In March 2019, his father and older brother were detained after surrendering in Baghuz, Syria and were taken to the US, where they were convicted of terrorism offences and sentenced to prison terms.
The teenager was also transferred to the US, where he was placed in foster care.
Attached to his lawsuit were documents from a US court granting the teenager permission to visit his mother in T&T.
In the lawsuit, the teenager’s lawyers, Criston J Williams and Celeste St Louis, claimed immigration officials at the Piarco International Airport did not follow the correct process in rejecting the teenager’s entry into the country.
They claimed that while his father and brother have been deemed terrorists locally, he was not and could not be considered to be within a class of persons prohibited from entering T&T.
Rahim said the teen had the opportunity to let the immigration officer know he wanted to challenge the rejection notice, since the procedure is set out in the order. He said if he had done so, it would have led to the special inquiry he wanted and also given him an opportunity to provide further proof he was entitled to enter the country.

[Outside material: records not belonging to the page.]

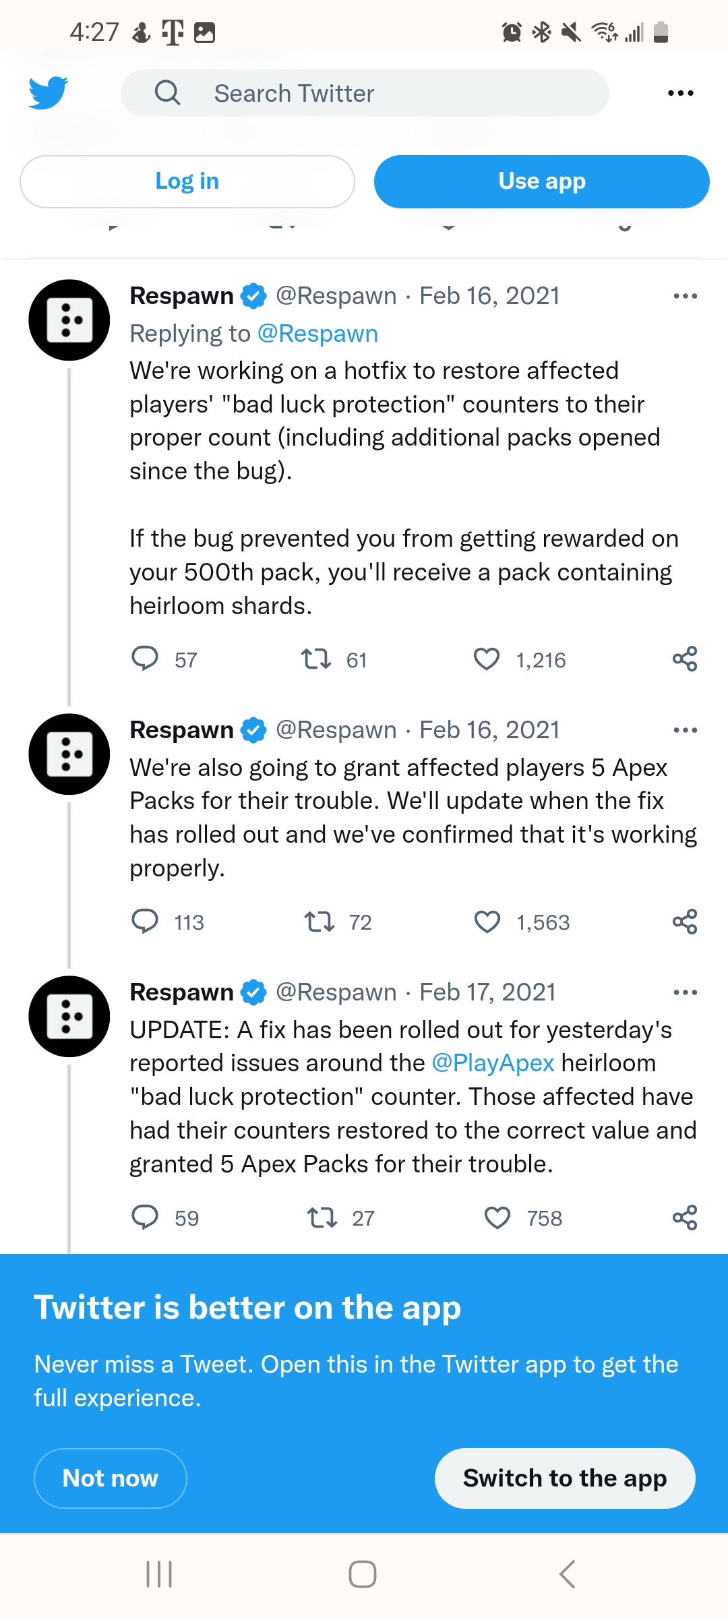This screenshot has width=728, height=1618.
Task: Open the top-right three-dot overflow menu
Action: coord(680,93)
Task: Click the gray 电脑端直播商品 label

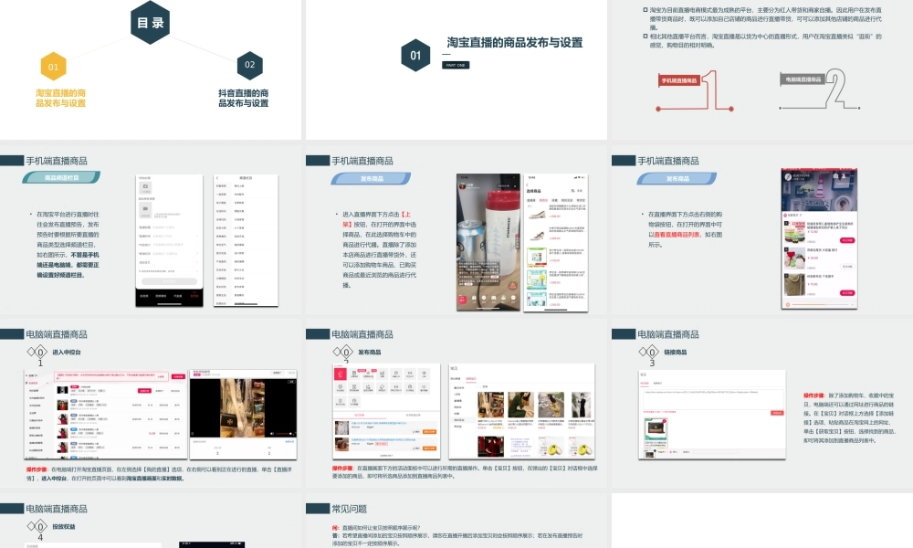Action: click(x=803, y=79)
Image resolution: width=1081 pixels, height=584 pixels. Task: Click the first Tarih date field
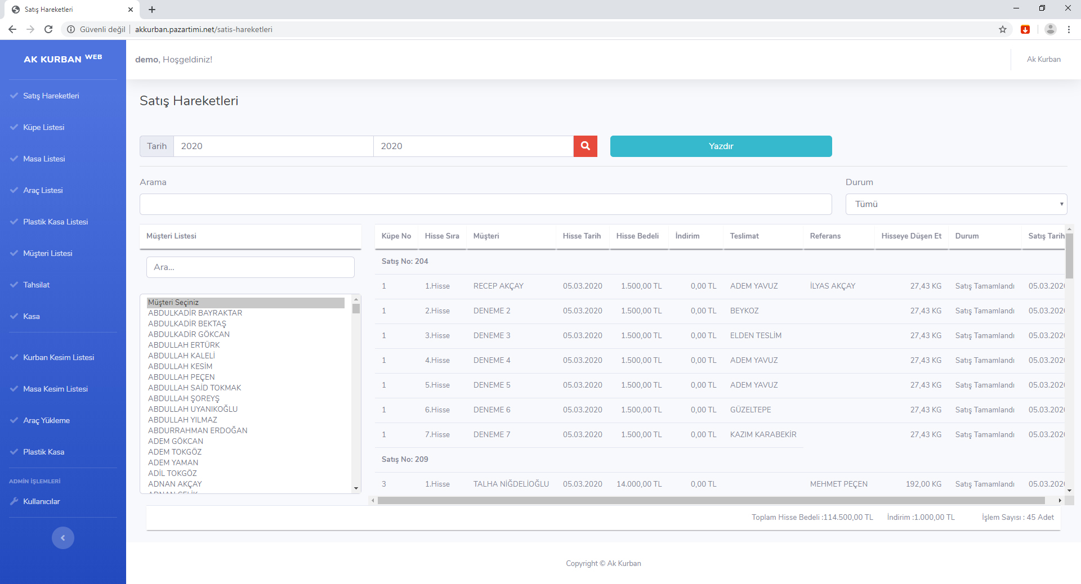(x=273, y=146)
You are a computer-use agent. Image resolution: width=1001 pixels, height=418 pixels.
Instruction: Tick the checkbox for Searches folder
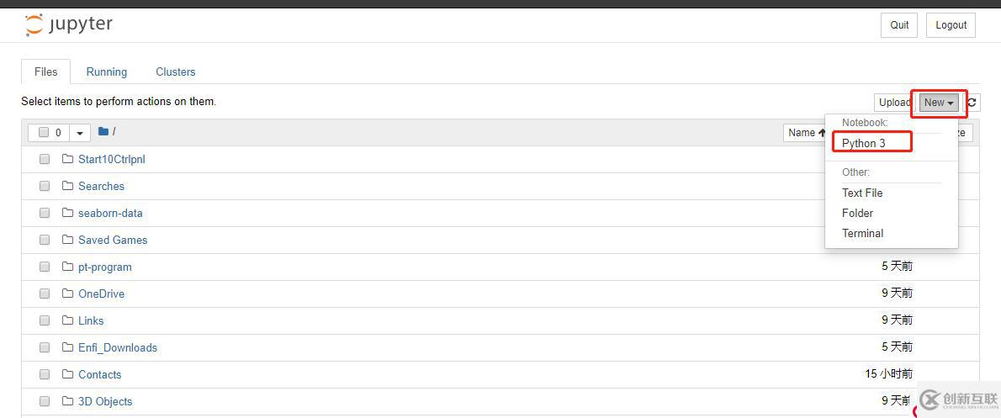(45, 186)
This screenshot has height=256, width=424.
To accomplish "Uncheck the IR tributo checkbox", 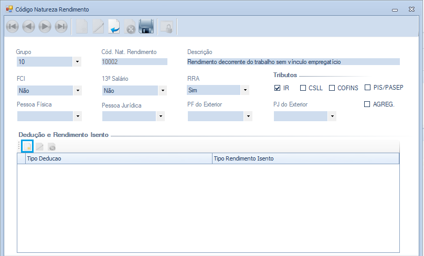I will (278, 88).
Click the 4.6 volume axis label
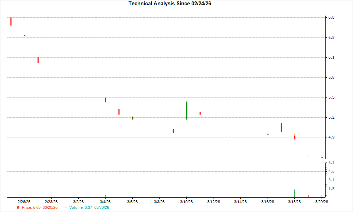353x212 pixels. 331,171
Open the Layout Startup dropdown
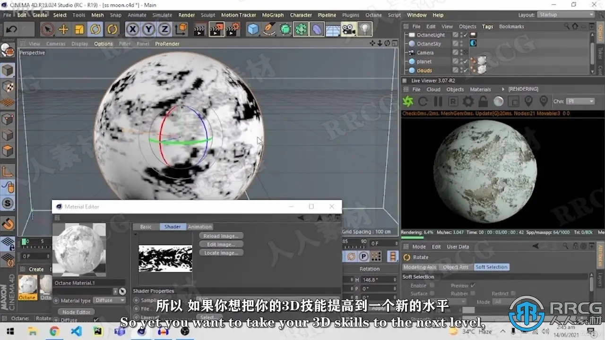Viewport: 605px width, 340px height. [x=566, y=15]
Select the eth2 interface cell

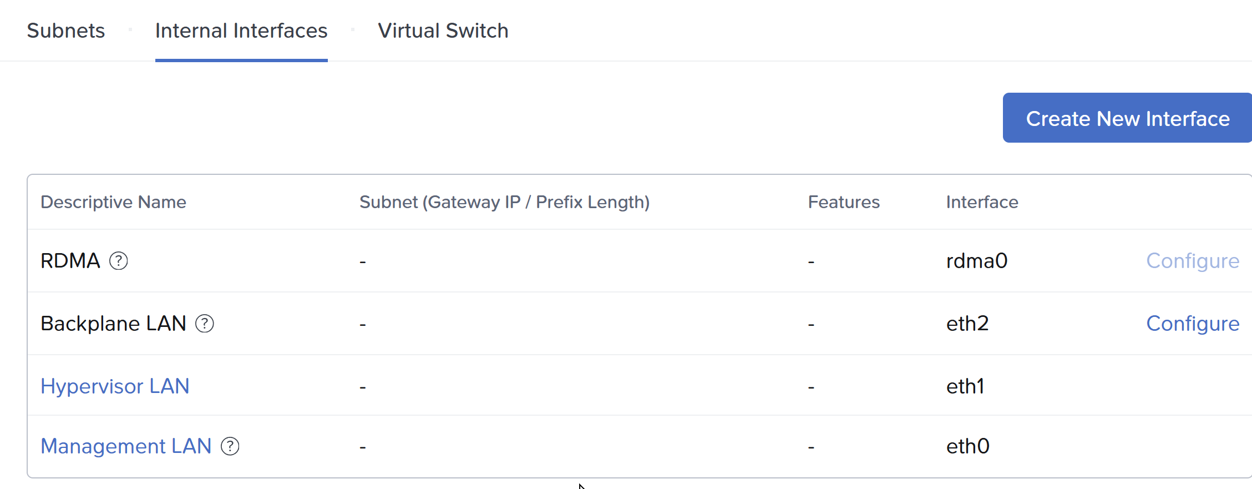[967, 324]
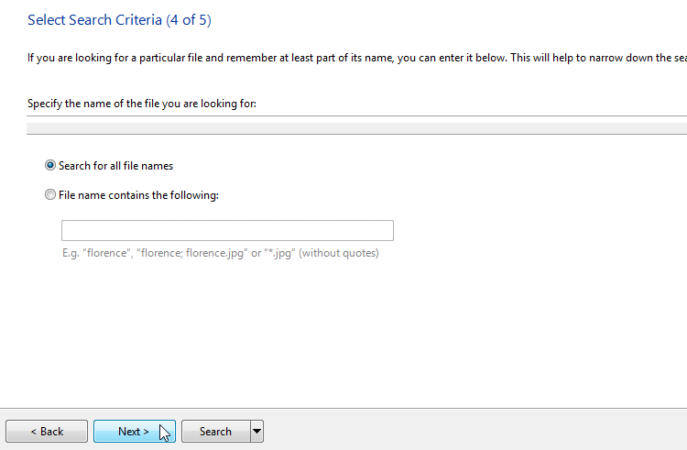Click the Select Search Criteria heading

[x=94, y=20]
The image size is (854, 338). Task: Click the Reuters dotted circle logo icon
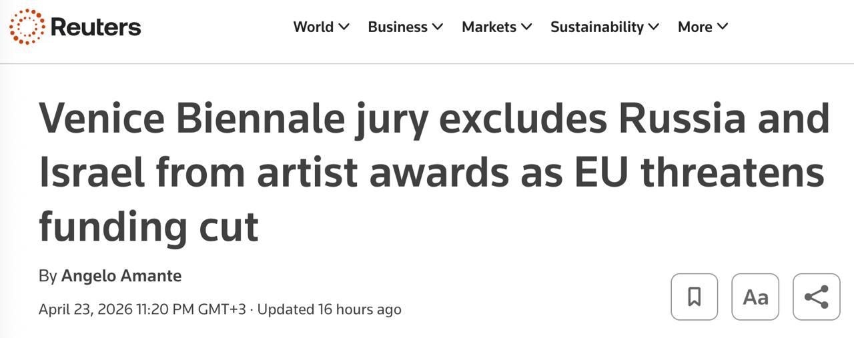27,27
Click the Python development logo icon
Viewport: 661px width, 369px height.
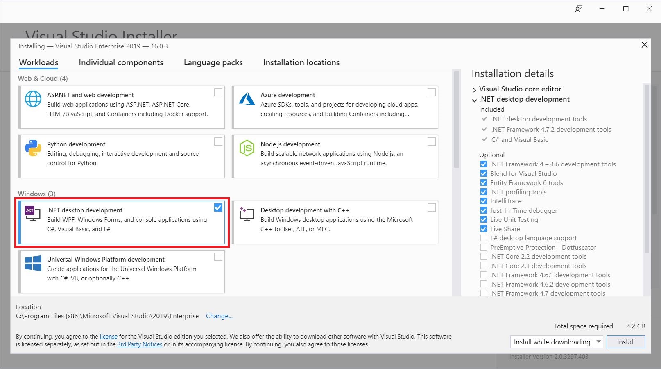point(33,148)
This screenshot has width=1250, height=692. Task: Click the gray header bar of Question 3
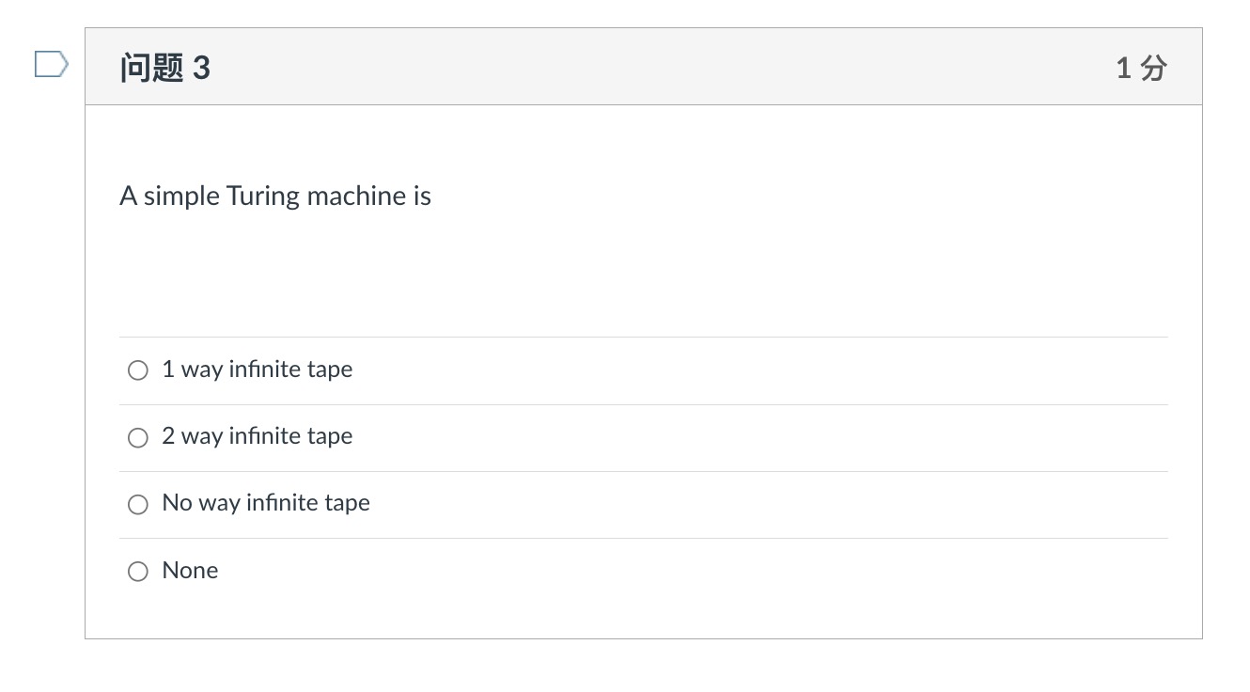644,66
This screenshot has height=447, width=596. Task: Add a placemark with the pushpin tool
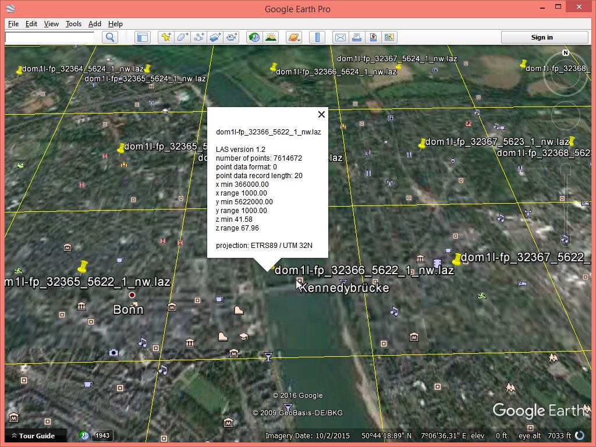[x=166, y=37]
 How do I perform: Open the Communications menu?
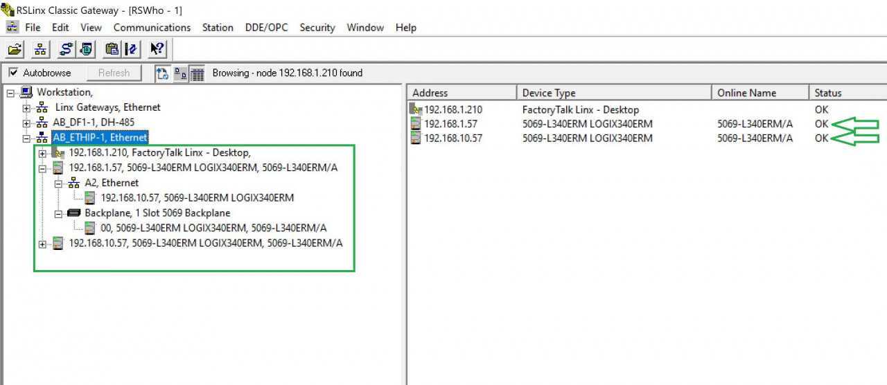(x=152, y=28)
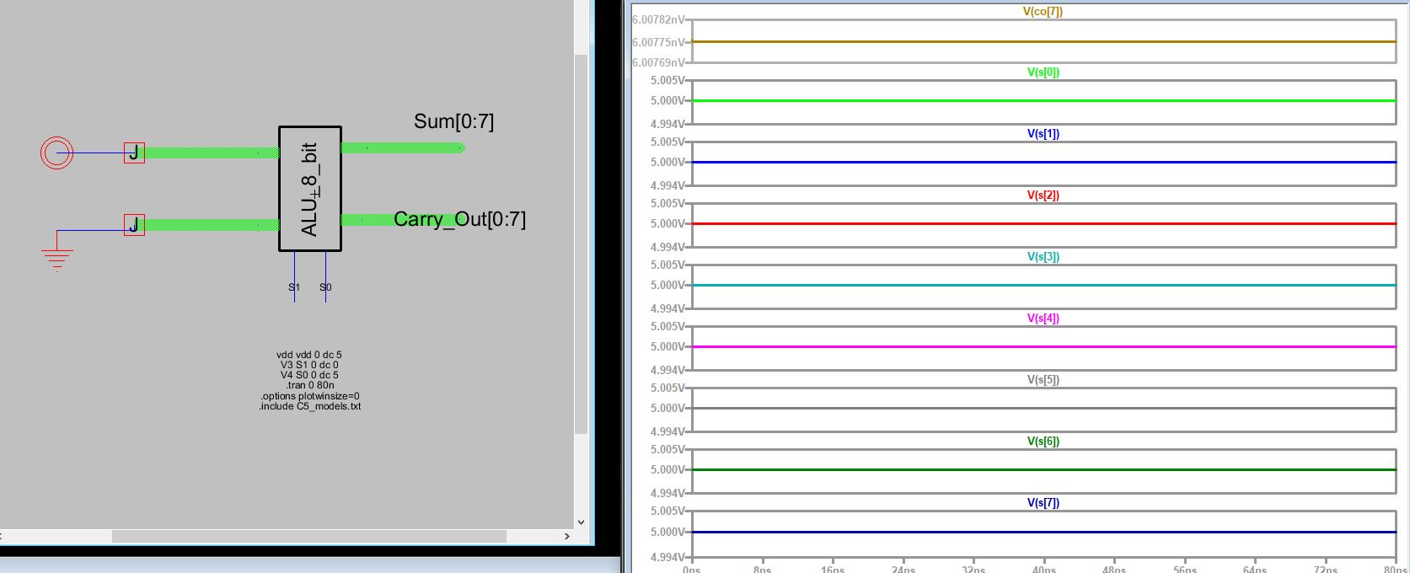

Rejecting an argument that the teen was not told he could “appeal” the rejection order, the judge said he was accompanied by an adult – a social worker from the US – whose duty it was to assist him.
A summary of Justice Rahim’s ruling noted that it was in the teen’s interest to have the return process not unreasonably delayed so that the trauma of the event may be ended sooner rather than later, noting that the teenager had failed to prove he was of T&T descent.
In addition, he cited the teen’s trip to Syria at the age of seven as an indication that he has also been trained in or engaged in warfare or terrorism.
But Rahim said this had no bearing on the denial of entry.
“As far as the court is concerned, the relevance of the information lies more...with the hardship and indescribable long-lasting trauma that the minor must have endured having been plucked from normal living at the age of seven and placed in a country ravaged by a war in which he may have been made to participate.”
On Monday, Rahim is expected to rule on the issue of costs and a separate application filed by the State for a wasted-cost order.
The Immigration Division and the Chief Immigration Officer were represented by attorneys Gregory Delzin, Domonique Bernard and Jinai Chong Sing.
Efforts to contact the minor’s mother and stepfather, who are in Trinidad were unsuccessful yesterday, as calls went unanswered.